With the Docker builds working, the CI pipeline needed its own round of fixes:

  • Webhook public access. The GitHub webhook receiver needs to be publicly accessible for GitHub to deliver events. Cloud Run services default to requiring authentication. Added --allow-unauthenticated to the webhook service’s deploy command. Every other service stays authenticated.
  • Lint cleanup. The CI pipeline runs ESLint on every PR. The rapid development of phases 9-70 accumulated lint warnings that didn’t block local development but did block CI. One commit cleaned up unused imports, missing return types, and inconsistent spacing across all services.
  • Test timeout. Integration tests that call real APIs were timing out in CI. The GitHub Actions runner has higher latency to GitHub’s API than my local machine. Bumped the test timeout from 30 seconds to 60 seconds.

DevOps Playbook

One commit created a DevOps playbook document covering:

  • How to deploy a new version
  • How to roll back a failed deployment
  • How to rotate the WIF service account (you don’t rotate it — you create a new one and update the binding)
  • How to debug a Cloud Run service that won’t start
  • How to read structured logs in Cloud Logging

This document exists because future-me will forget how WIF works. Every deployment system needs a runbook. Writing it on the day you set it up is when the knowledge is freshest.

Vertex AI SDK and License

Two final commits. The Vertex AI SDK integration adds the ability to use Google’s models for intent analysis alongside OpenAI and Anthropic. It’s a new provider in the connector framework — same interface, different backend.

The proprietary license commit added the Intent Solutions license to the repository. This is a separate license from the BSL 1.1 that covers the connector SDK. The core platform is proprietary. The SDK for building connectors is open.

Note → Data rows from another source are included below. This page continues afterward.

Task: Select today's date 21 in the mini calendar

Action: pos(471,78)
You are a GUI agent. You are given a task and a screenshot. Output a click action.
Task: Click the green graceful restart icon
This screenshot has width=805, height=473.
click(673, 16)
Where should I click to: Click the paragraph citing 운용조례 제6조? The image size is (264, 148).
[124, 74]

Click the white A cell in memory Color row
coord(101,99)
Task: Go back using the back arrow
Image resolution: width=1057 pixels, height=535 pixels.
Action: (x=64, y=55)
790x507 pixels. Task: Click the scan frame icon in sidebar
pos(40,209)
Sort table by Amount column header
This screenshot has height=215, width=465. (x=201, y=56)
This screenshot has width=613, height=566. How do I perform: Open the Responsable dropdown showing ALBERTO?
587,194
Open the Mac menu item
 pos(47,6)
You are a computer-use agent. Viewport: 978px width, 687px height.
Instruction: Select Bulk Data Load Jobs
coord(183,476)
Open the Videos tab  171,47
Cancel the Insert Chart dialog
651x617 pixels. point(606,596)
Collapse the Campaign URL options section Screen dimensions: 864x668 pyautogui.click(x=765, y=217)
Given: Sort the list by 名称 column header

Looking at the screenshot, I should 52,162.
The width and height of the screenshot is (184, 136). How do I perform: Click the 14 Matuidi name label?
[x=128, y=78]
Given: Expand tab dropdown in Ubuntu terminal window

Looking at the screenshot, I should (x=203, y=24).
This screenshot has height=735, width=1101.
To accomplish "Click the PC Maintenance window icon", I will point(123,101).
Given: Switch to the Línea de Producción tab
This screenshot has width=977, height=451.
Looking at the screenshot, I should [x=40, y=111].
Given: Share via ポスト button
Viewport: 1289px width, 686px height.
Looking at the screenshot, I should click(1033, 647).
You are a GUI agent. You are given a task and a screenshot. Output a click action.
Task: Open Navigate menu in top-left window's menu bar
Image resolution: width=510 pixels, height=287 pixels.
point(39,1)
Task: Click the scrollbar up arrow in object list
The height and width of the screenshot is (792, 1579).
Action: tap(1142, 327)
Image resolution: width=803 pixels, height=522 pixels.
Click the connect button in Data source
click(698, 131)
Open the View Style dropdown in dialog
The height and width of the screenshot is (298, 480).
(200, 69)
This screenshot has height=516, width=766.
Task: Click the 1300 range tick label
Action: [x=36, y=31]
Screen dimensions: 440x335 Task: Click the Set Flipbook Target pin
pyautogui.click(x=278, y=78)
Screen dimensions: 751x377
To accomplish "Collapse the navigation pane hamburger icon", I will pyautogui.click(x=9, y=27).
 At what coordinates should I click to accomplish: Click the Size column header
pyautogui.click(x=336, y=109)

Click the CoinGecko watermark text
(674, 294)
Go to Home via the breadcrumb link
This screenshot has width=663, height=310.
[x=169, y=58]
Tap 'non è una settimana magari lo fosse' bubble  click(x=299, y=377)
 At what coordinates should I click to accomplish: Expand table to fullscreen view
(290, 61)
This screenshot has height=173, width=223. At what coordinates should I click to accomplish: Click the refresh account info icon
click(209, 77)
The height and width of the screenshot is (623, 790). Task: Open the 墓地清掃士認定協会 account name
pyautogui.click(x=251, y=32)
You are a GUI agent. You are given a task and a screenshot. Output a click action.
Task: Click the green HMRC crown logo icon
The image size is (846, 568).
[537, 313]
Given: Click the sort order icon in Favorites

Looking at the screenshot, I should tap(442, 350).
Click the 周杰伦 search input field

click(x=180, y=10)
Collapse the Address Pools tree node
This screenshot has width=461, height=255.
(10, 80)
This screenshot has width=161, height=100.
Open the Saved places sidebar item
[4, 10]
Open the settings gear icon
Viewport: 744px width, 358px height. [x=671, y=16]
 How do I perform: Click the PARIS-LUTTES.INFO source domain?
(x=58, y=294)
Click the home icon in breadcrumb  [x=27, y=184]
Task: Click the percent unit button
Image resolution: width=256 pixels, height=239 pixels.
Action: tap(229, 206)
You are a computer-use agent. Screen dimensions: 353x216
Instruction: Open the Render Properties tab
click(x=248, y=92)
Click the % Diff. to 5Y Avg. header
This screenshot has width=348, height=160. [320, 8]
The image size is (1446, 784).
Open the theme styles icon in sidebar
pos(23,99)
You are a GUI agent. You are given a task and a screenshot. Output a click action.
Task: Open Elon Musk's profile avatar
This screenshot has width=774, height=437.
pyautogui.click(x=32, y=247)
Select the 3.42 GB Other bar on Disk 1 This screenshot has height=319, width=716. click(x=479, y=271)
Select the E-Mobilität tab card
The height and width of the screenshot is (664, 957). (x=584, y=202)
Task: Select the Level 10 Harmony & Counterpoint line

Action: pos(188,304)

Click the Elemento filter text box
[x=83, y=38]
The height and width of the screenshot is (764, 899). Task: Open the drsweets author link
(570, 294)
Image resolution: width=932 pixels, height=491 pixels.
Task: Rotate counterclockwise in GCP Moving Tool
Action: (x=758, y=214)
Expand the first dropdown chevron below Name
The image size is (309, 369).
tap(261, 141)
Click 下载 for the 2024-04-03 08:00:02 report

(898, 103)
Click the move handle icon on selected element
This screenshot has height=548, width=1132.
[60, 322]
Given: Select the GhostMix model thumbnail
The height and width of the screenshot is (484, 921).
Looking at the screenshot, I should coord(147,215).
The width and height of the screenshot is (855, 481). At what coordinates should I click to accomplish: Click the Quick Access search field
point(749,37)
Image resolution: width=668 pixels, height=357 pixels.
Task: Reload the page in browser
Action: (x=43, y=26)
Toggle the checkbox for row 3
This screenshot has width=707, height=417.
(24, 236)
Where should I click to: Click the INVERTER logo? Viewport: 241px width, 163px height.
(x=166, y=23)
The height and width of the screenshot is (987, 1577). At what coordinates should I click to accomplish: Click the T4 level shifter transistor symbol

The Gap Between “Works” and “Runs in Production”

Phases 9-30 were features. Phases 32-70 were operations. The feature work was more interesting. The operations work was more necessary.

A product that runs on localhost and doesn’t deploy is a hobby project. The 32 commits on December 18th closed that gap. Not elegantly — four Docker build iterations and four WIF authentication attempts are not elegant. But the end state is a product that deploys from a git push, runs on managed infrastructure, and has a runbook for when things go wrong.